8 Differential Expression Analysis

The goal of differential expression analysis (DEA) is to identify features having different values across two groups of samples. MOG has five different tests to determine the statistical significance of fold-change values, each based on different assumptions. These tests help the user to identify which features are differentially-expressed. Selecting the most appropriate method and interpreting the results is up to the user. Perform a DEA:


  1. From the parent window menubar, CLICK "Tools -> Differential Expression Analysis -> Perform DEA". This will open the "Differential Expression Analysis" window.
  2. In the "Differential Expression Analysis" window select two sample groups and a feature list. CLICK OK to start the analysis.
  3. The results will be displayed in a "Differential Expression Analysis" window.
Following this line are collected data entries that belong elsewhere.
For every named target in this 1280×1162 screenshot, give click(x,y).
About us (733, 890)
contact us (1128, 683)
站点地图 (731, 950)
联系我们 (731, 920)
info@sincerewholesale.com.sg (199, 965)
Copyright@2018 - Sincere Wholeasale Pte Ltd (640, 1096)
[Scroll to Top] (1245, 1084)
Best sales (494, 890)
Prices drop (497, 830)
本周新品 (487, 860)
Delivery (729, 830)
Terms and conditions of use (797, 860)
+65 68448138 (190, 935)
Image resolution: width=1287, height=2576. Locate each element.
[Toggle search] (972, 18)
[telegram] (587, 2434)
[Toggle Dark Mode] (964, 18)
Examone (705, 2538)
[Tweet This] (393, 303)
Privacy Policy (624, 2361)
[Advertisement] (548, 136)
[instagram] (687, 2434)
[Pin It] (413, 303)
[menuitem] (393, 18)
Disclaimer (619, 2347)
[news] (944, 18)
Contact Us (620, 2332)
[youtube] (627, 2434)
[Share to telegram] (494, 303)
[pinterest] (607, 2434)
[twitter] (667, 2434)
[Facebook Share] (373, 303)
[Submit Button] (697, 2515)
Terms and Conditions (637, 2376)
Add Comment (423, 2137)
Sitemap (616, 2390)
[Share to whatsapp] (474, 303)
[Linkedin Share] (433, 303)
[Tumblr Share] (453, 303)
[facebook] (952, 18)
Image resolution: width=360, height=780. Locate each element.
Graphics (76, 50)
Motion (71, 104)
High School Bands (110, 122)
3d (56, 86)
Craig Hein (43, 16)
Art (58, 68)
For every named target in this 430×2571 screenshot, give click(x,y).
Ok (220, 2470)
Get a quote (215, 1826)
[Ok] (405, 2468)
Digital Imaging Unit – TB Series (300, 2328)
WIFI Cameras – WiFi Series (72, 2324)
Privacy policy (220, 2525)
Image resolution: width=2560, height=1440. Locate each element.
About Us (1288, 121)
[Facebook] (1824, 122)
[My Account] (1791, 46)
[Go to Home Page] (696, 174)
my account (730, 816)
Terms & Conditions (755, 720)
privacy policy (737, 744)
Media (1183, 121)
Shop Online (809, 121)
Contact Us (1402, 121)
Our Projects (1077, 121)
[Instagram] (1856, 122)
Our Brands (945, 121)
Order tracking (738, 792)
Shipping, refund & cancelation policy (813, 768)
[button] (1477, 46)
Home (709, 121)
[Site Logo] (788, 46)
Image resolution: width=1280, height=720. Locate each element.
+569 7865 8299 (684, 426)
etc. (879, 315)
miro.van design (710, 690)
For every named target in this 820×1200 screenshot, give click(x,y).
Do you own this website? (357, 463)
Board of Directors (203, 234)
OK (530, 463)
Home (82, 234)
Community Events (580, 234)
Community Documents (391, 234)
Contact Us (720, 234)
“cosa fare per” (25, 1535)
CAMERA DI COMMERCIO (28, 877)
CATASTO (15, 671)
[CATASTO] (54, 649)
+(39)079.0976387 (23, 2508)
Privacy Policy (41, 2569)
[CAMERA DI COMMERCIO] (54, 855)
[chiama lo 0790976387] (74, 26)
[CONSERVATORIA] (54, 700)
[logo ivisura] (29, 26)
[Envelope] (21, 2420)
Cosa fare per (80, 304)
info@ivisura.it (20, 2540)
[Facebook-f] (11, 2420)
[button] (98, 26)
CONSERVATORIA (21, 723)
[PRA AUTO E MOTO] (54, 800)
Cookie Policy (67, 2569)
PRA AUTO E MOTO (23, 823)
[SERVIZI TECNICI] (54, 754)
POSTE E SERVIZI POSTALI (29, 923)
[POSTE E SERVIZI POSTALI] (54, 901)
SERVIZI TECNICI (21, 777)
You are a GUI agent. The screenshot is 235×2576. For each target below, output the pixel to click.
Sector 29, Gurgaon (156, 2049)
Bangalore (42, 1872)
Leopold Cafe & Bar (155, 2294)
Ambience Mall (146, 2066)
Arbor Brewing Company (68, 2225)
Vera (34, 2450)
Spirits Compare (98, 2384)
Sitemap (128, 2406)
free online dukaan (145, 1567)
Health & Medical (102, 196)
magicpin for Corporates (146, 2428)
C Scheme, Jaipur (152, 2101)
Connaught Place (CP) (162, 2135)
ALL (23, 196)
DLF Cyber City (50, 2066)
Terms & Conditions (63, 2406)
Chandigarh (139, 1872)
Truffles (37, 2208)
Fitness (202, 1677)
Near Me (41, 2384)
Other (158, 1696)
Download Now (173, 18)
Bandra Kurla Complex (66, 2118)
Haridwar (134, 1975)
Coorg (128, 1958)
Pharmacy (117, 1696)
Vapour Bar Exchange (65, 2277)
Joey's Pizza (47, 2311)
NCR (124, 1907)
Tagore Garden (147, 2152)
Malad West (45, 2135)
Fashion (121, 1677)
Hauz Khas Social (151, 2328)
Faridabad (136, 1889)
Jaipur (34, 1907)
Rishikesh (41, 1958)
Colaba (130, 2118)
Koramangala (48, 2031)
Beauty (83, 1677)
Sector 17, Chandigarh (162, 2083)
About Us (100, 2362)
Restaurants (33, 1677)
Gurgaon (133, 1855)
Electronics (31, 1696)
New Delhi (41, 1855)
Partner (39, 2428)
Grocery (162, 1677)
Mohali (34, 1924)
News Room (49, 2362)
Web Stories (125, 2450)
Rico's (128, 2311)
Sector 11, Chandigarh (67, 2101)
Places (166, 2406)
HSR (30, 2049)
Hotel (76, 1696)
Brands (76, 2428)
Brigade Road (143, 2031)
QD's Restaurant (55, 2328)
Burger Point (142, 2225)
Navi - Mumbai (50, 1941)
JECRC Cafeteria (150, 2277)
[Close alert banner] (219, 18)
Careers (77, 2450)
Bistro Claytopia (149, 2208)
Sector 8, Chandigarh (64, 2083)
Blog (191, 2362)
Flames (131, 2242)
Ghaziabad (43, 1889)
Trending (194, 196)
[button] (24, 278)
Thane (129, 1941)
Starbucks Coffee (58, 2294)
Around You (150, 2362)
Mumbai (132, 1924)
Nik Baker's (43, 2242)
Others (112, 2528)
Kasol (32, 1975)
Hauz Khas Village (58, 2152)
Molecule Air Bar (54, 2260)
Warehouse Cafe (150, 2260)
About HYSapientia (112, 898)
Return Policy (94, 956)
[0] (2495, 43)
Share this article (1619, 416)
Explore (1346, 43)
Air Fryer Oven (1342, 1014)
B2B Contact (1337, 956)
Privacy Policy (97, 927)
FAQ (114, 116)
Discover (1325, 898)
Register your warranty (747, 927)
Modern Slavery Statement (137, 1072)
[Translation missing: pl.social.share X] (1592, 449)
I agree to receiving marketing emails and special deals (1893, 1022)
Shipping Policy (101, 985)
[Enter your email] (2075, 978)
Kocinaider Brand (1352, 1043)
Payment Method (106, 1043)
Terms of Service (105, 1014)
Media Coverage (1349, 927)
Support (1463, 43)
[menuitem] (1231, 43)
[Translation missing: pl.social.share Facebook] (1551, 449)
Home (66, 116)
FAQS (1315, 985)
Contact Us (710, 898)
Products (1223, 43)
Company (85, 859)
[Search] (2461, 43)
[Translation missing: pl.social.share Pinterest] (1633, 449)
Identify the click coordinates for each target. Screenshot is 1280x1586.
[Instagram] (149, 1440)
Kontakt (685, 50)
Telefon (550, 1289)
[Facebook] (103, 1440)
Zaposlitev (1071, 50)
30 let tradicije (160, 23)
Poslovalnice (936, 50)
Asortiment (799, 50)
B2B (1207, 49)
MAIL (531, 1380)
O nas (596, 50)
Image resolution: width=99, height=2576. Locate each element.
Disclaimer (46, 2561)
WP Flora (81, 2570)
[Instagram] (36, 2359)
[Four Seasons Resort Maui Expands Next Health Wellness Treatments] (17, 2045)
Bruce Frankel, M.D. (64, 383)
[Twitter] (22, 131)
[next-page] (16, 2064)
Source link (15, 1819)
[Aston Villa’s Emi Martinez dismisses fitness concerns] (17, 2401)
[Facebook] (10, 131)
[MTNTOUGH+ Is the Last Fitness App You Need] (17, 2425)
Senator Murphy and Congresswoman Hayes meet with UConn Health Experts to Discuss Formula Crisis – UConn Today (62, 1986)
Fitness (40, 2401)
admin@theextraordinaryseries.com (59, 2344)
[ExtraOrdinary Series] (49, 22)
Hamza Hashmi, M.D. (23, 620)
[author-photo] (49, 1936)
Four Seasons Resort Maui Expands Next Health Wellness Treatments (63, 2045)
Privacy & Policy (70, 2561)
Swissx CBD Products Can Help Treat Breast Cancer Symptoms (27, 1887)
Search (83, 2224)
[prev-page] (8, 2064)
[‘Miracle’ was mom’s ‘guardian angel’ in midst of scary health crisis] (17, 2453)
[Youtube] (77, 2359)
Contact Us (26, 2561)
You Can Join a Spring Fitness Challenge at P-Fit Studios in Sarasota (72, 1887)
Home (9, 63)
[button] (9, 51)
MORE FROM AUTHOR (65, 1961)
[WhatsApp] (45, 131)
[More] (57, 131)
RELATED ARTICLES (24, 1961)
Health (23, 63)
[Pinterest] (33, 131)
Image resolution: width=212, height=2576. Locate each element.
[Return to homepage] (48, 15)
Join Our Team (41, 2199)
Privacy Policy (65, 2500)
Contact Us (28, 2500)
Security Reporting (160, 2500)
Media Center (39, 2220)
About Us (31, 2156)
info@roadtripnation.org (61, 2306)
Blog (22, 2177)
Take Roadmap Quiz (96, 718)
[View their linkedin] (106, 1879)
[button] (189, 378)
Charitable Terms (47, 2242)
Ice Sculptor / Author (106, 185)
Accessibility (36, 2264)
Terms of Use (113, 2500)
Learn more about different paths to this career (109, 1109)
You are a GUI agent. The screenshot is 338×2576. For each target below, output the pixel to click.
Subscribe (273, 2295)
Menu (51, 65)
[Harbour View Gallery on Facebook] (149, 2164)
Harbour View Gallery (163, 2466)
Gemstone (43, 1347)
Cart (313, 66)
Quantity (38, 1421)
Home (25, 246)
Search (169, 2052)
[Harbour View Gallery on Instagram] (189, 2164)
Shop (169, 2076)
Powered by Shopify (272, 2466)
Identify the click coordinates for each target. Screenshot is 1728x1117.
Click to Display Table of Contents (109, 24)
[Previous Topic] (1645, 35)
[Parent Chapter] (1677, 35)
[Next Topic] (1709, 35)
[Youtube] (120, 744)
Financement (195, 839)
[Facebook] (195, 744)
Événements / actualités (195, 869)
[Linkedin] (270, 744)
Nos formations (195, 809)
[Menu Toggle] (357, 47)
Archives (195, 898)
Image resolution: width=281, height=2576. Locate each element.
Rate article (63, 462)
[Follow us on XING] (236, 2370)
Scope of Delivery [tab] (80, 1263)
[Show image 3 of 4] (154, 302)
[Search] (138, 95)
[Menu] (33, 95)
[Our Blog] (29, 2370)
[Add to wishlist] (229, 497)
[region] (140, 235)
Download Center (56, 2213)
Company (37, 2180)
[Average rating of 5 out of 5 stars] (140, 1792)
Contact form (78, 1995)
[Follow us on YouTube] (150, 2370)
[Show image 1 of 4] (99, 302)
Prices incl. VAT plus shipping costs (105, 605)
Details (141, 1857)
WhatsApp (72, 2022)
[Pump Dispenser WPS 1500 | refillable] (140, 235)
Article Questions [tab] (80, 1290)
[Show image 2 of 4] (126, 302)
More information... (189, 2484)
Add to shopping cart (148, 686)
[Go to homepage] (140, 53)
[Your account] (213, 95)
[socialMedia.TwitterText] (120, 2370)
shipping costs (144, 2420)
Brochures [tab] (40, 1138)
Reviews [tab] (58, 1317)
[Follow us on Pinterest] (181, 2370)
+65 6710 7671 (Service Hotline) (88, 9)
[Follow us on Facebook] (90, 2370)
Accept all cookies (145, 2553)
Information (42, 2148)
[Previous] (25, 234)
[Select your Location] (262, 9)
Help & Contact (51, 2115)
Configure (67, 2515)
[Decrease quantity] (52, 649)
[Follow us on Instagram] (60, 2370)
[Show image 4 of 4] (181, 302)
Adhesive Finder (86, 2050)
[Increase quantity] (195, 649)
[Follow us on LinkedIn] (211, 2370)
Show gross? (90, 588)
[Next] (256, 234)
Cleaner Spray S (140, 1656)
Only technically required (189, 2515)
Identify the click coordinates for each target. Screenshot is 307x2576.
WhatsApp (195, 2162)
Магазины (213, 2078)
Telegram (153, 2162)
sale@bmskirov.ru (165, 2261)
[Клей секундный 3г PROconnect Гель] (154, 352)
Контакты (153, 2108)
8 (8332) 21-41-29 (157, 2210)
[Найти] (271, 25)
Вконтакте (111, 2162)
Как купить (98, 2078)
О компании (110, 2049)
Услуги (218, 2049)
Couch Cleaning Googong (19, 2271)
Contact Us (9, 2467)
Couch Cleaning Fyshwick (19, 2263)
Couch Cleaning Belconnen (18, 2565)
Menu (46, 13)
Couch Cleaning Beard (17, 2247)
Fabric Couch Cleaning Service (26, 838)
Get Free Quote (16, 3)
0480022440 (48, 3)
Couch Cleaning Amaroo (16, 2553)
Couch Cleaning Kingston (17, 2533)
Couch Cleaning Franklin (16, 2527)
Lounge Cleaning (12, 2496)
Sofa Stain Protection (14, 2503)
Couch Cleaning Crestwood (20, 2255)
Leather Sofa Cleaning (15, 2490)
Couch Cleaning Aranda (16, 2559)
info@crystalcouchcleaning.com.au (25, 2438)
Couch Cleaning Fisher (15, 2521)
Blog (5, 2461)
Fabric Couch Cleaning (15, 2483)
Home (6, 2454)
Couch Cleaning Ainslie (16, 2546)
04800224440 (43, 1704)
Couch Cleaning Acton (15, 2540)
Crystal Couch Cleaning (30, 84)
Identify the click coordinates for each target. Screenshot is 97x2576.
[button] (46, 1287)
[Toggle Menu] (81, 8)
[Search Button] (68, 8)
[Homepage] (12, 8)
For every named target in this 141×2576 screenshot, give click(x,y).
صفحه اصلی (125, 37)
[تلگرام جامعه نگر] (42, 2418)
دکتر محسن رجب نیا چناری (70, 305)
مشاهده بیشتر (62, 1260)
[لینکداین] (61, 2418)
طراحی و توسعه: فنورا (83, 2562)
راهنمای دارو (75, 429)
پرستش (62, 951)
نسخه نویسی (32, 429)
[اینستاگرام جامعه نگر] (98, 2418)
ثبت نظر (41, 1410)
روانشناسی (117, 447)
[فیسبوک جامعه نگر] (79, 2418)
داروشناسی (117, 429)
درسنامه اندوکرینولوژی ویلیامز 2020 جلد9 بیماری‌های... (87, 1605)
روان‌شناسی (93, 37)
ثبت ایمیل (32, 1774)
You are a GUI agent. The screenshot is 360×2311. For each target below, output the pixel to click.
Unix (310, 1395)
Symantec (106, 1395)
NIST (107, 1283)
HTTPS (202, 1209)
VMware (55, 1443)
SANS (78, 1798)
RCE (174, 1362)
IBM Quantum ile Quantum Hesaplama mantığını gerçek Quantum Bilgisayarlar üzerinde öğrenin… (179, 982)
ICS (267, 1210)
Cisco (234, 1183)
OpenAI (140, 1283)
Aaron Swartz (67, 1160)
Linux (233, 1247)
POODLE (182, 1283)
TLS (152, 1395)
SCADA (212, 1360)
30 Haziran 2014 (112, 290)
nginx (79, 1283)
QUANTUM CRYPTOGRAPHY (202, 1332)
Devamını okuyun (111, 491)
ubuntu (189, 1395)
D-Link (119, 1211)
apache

8.1 Differential Expression Analysis window

The "Differential Expression Analysis" window provides the interface to select the groups and features for differential expression analysis, and to choose and run the DEA.

Figure 19: Differential Expression Analysis Window.

The "Differential Expression Analysis" window has the components (left to right, top to bottom):

  1. Checkbox: Saves the DEA results to the MOG project. Note the MOG project also must be saved in-order to retrieve the saved DEA results.
  2. Select feature list: Choose the features on which DEA analysis will be performed.
  3. Method: Choose the statistical test to be applied.
  4. n= : Displays total number of samples currently included in first group (left table).
  5. Group name: User inputs a name for the first group in this text field (left table).
  6. Button: Moves user-selected samples (rows) from the first group to the second group. (left table)
  7. Button: Moves user-selected samples (rows) from the second group to the first group.(right table).
  8. Group name: User inputs a name for the second group in this text field. (right table).
  9. n=: Displays the total number of samples currently included in second group (right table).

  10. The table on the left of the window (enlarged) shows the samples (n=123) in the user-designated "Seed" group from a set of microarray studies. Buttons at the bottom add or remove samples. "Add" button opens up the "Metadata Search" panel where a user can search for samples by metadata and add these samples to the group. "Remove" button removes the selected rows from the table. "Search" opens up "Metadata Search" panel where a user can search the samples already included in the list by metadata. The search results are moved to top and selected.
  11. Press this button to start the differential expression analysis.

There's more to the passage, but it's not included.